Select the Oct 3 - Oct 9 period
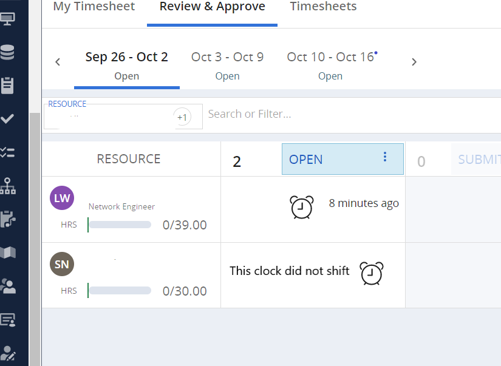Screen dimensions: 501x366 point(227,64)
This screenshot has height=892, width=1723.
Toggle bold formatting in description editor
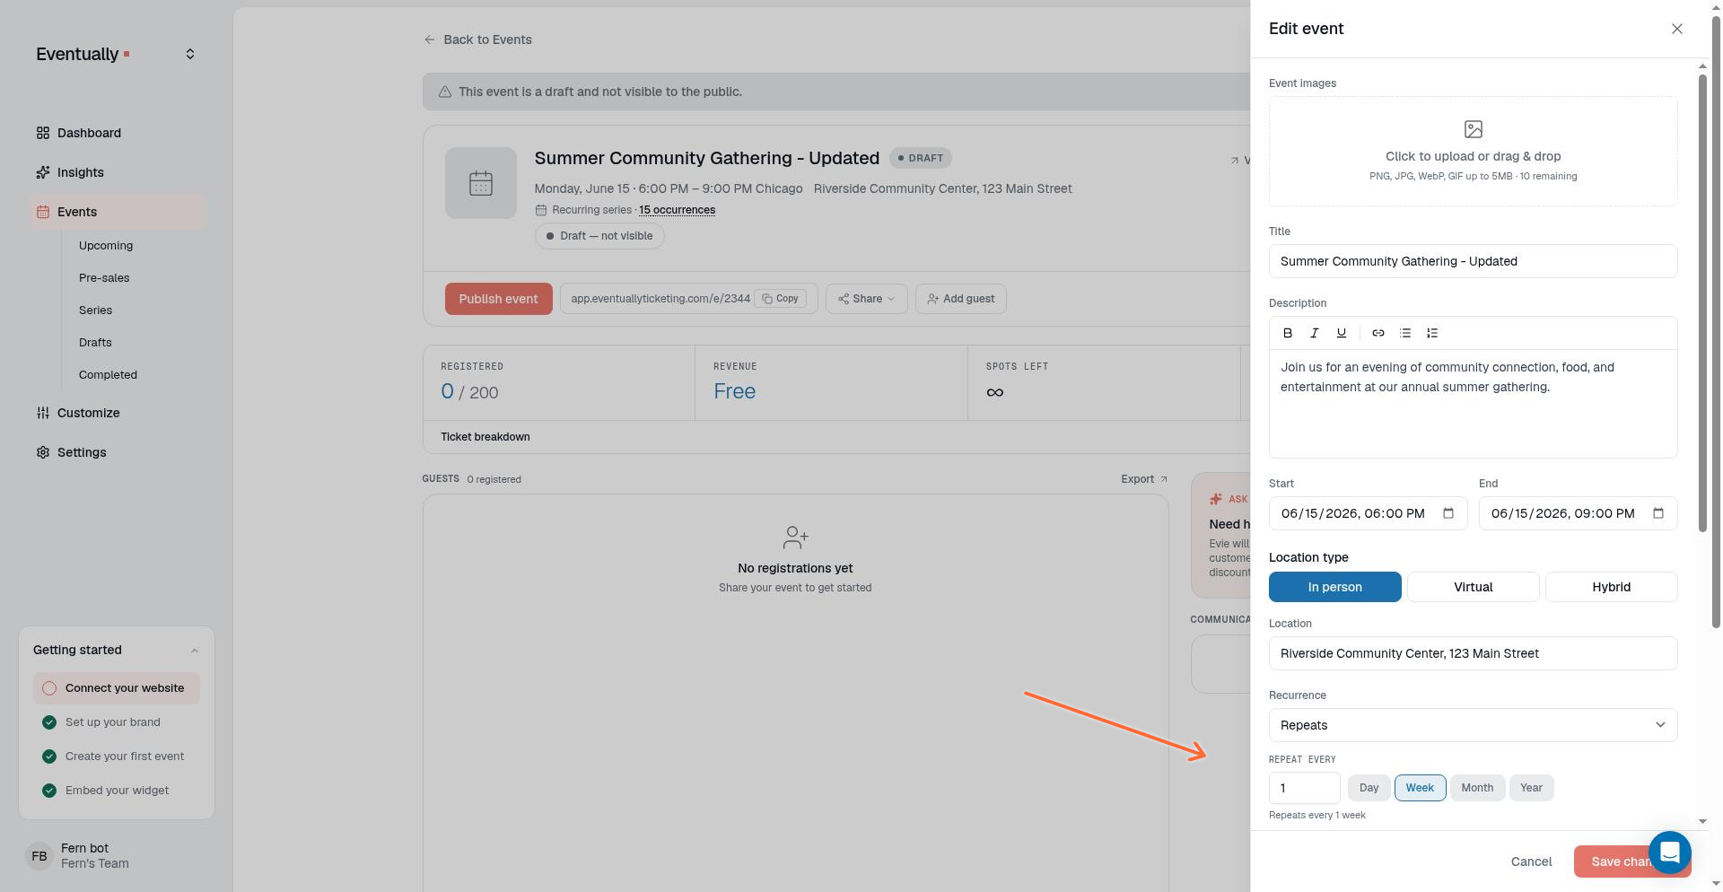[x=1288, y=333]
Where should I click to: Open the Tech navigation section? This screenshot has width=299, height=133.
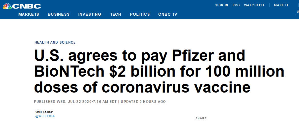tap(116, 14)
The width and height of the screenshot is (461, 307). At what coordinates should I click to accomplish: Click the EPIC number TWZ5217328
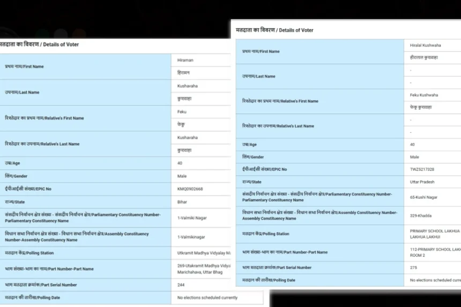click(x=422, y=169)
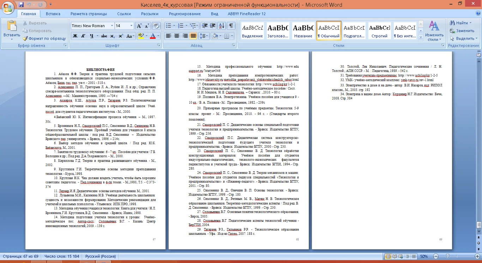Screen dimensions: 482x263
Task: Toggle the show paragraph marks (¶) button
Action: (x=231, y=26)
- - -
- **EXERCISE**
Please restate word for word each line from the one containing "The width and" to the end of the data above, without the pictures.

- **TASK ANSWER**
The width and height of the screenshot is (461, 307). At what coordinates should I click to accomplish: Click the EPIC number TWZ5217328
click(x=422, y=169)
Screen dimensions: 482x263
Task: Toggle the show paragraph marks (¶) button
Action: (x=231, y=26)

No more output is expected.